Randeck Castle (Burg Randeck or Randegg) is a ruined hill castle on the Schlossberg roughly west of the wine growing village of Mannweiler-Cölln on the River Alsenz in the county of Donnersbergkreis in the German state of Rhineland-Palatinate. It was the family seat of the lords of Randeck.

== History ==
The castle was probably built in the 12th century. It is first recorded in 1202 with a Henry of Randeck (Henricus de Randeke). He was probably a grandson of Ulrich of Wartenberg. He was succeeded in 1231 by his son Godfrey I of Randeck. The grandson of Godfrey in 1298, Dietrich of Randeck. Another grandson in 1311, George of Randeck. From here were also descended Eberhard of Randeck (d 1372), cathedral dean and Bishop-elect of Speyer.

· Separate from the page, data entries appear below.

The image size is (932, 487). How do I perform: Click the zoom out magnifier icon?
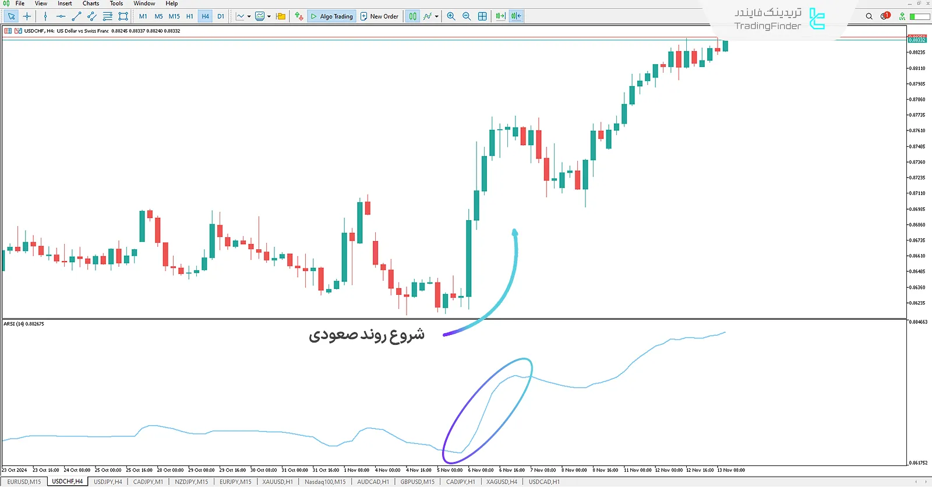[x=467, y=16]
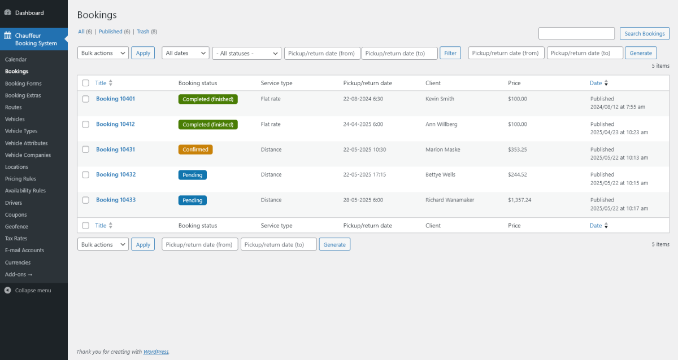Open the All dates filter dropdown
The width and height of the screenshot is (678, 360).
coord(185,52)
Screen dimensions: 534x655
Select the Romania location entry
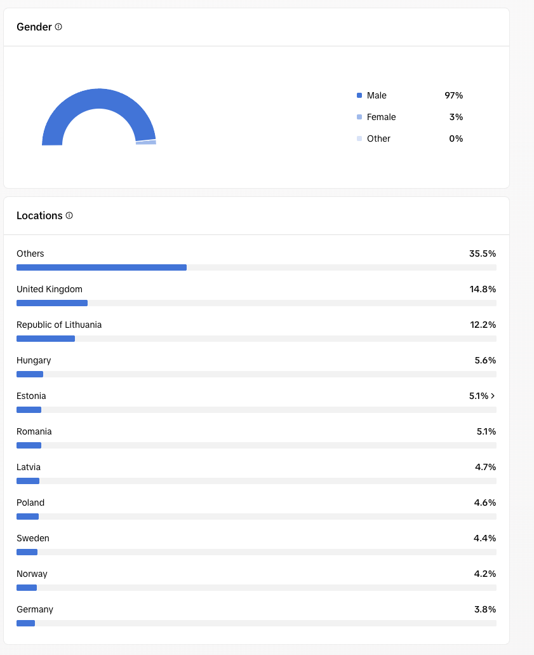257,438
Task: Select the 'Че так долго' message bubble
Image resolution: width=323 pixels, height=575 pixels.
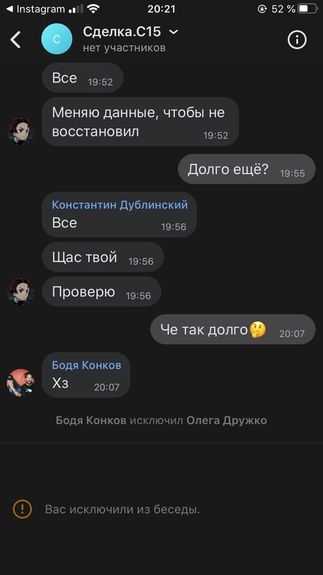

The castle was loaned in 1649 by Emperor Ferdinand III to the Teutonic knight, Hans Ludwig of Lewenstein. After the Lewensteins died out, the castle fell in 1668 to the Electoral Mainz chancellor, Nikolaus Georg Reigersberg.
In 1690, during the War of the Palatine Succession, the castle was suddenly stormed by the French and blown up. Despite that, a few of its buildings were made habitable again. It was reported in 1844 that the castle was in private hands; it was torn down and its materials utilised.

Today, the castle is owned by the Cultural History Society of Mannweiler-Cölln. The remains of the enceinte, a corner outwork, the flanking towers and the foundations of the bergfried have survived.